The dreaded “???? virus” was there.
Platt donned a respirator to protect others from his virus, and a special ambulance staffed by volunteer drivers and guided by a police escort took the English scientist to North London's Coppetts Wood Hospital. While Platt was placed inside a new Trexler negative-pressure plastic isolator, the 160 other patients then in the hospital were hastily packed off to alternative medical facilities.
For forty-nine days Platt languished inside his plastic environment, which was, in turn, inside an otherwise empty hospital. The large medical staff that tended to him, led by Dr. Ronald Emond, was placed under quarantine. And throughout the first week of Platt's life-struggle, he was entirely cut off from family and friends.
Meanwhile, Eileen and the kids were under house quarantine, forced to constantly check their own temperatures, and terrified that Geoffrey would die.
The British government's reaction to Platt's illness was rapid and severe. Porton Down was immediately shut down, all its employees sent home and placed under surveillance. Several friends of the Platt family were also put under home quarantine. Over a month's time some £200,000 was spent by the U.K. government to compensate employees for lost work time, relocate Coppetts Wood hospital patients, and monitor over 300 people for possible Ebola infection.

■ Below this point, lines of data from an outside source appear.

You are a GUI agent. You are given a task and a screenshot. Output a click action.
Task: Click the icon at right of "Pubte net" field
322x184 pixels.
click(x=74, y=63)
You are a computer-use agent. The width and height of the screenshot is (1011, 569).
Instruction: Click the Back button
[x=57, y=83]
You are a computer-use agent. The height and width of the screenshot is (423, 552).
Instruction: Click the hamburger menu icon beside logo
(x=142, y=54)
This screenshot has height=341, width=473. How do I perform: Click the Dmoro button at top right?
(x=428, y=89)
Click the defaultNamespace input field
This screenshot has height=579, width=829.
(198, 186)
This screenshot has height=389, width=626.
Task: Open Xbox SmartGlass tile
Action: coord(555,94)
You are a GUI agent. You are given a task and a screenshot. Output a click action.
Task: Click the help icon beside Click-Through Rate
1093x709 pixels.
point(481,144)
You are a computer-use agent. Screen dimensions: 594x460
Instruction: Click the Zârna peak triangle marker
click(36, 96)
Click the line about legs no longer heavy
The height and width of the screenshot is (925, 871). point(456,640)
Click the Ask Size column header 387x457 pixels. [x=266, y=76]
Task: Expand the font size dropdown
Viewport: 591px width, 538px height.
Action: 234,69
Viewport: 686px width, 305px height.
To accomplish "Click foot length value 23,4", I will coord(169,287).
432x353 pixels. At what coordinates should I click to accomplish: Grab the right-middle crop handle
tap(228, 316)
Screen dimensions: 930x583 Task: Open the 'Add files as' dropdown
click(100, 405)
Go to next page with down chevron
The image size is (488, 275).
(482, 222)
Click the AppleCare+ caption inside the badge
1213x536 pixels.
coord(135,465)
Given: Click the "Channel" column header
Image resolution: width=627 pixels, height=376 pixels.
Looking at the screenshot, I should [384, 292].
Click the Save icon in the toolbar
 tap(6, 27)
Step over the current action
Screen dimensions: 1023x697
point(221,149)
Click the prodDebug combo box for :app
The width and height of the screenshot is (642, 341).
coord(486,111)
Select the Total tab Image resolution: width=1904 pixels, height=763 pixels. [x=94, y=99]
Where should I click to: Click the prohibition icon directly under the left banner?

Meanwhile, Platt suffered most of the symptoms seen among Ebola victims in Zaire and Sudan. His care, however, bore no resemblance to that available to the people of Yambuku.
As Platt's fever climbed to over 104°F, his hair fell out and he passed blood in his stools and vomitus. Dr. Emond's team attacked the virus with every weapon available. Recently isolated human interferon—a crucial chemical of the immune system—was injected into Platt twice a day in large doses (3 million units). The ailing scientist was placed on intravenous feedings, carefully selected to balance his diarrhea-disrupted electrolytes. When
Candida
fungal infections appeared in his throat, Platt got amphotericin
B lozenges. Every fluctuation in his vital signs and blood and urine chemistry were monitored closely.
And forty-seven hours after his fever began, Platt was infused with Sophie's plasma, flown in from Kinshasa.
Following the Ebola plasma treatment Platt's condition worsened; his fever spiked again, he was extremely nauseated, his bowel was incontinent, his joints all ached, and he was very weak. Most alarming to Emond was Platt's mental state. The bright scientist was losing his memory, couldn't concentrate long enough to finish reading a sentence and seemed disoriented.